Federal Officials Announce Expanded Program to Help Homeless Families in Child Welfare Systems

A successful pilot program aimed at helping homeless families with a history of child abuse or neglect will be expanded to several new areas, federal child welfare officials announced. The program helps families secure housing while also providing a variety of social services to help keep homeless children from landing in child welfare systems. Kelli Kennedy of The Associated Press has more on this turn of events:

The five-year, $35 million expansion to several areas across the country provides permanent housing for a few hundred families who have been homeless for at least a year, and had at least one case of child abuse or neglect. Homeless families are the fastest growing segment of the homeless population and account for more than one-third of overall homelessness, according to the U.S. Department of Health and Human Services.
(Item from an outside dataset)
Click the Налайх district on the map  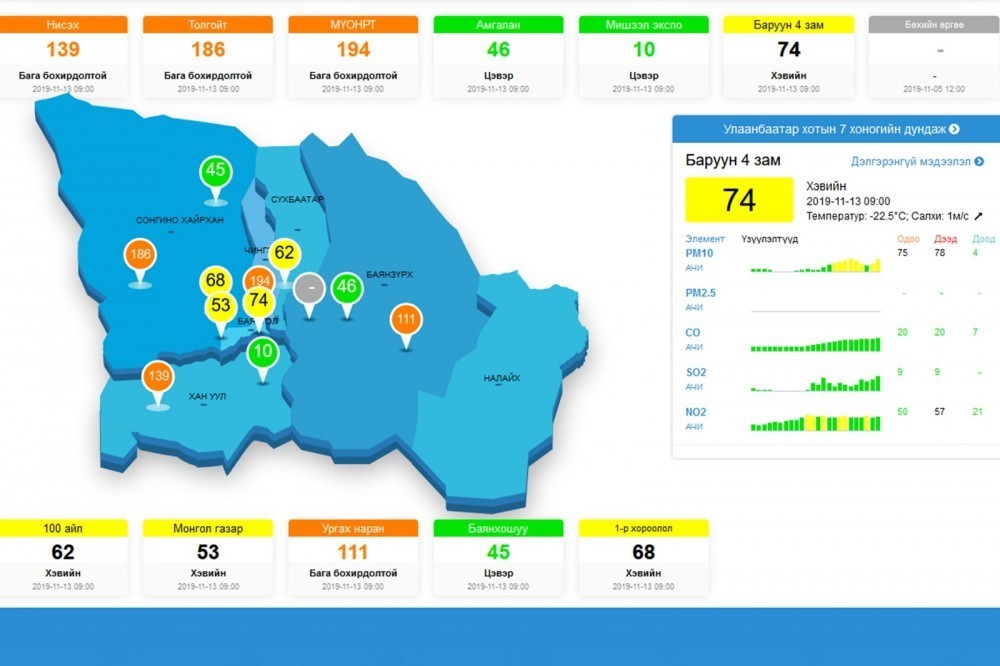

The program is part of a push from child welfare officials to keep with their families whenever possible while providing services such as housing, job training, mental health treatment and parenting classes to create more stability. Officials say the approach is designed to address the fact that many child welfare workers are often unsure of how to handle cases involving homeless families:

“These are the complex families. These are the ones that child welfare systems struggle to know what the right set of resources are. These are the families that stay in the system longer because they have both the family related issues as well as poverty,” said Administration for Children and Families Commissioner Bryan Samuels.

While there are a variety of issues involved with helping homeless families in child welfare systems–such as the need to consider the child’s imminent safety and long-term best interests–the pilot program’s success seems promising:

The housing program announced Wednesday builds on a pilot in New York City that started in 2007. Three years later, the majority of families had stable housing and school attendance improved steadily. Most families had no new abuse or neglect cases after moving to supportive housing and six children previously placed in foster care were reunited with their biological families, according to federal health officials.

The program will now expand to South Florida, San Francisco, Connecticut, Memphis, Tenn. and Cedar Rapids, Iowa. Each region will be allowed to modify the program as needed to suit local needs. It’s believed that the savings in child welfare services will mostly defray the cost of the program, as it did in New York City.

Details are still pending on implementation, but officials have made it clear they are committed to the program’s continued success:

“We’re not placing a limit. What we want to do is get the best result for kids and families,” Samuels said. “We have said to these communities they can use these resources as long as they need to serve them in order to see their success.”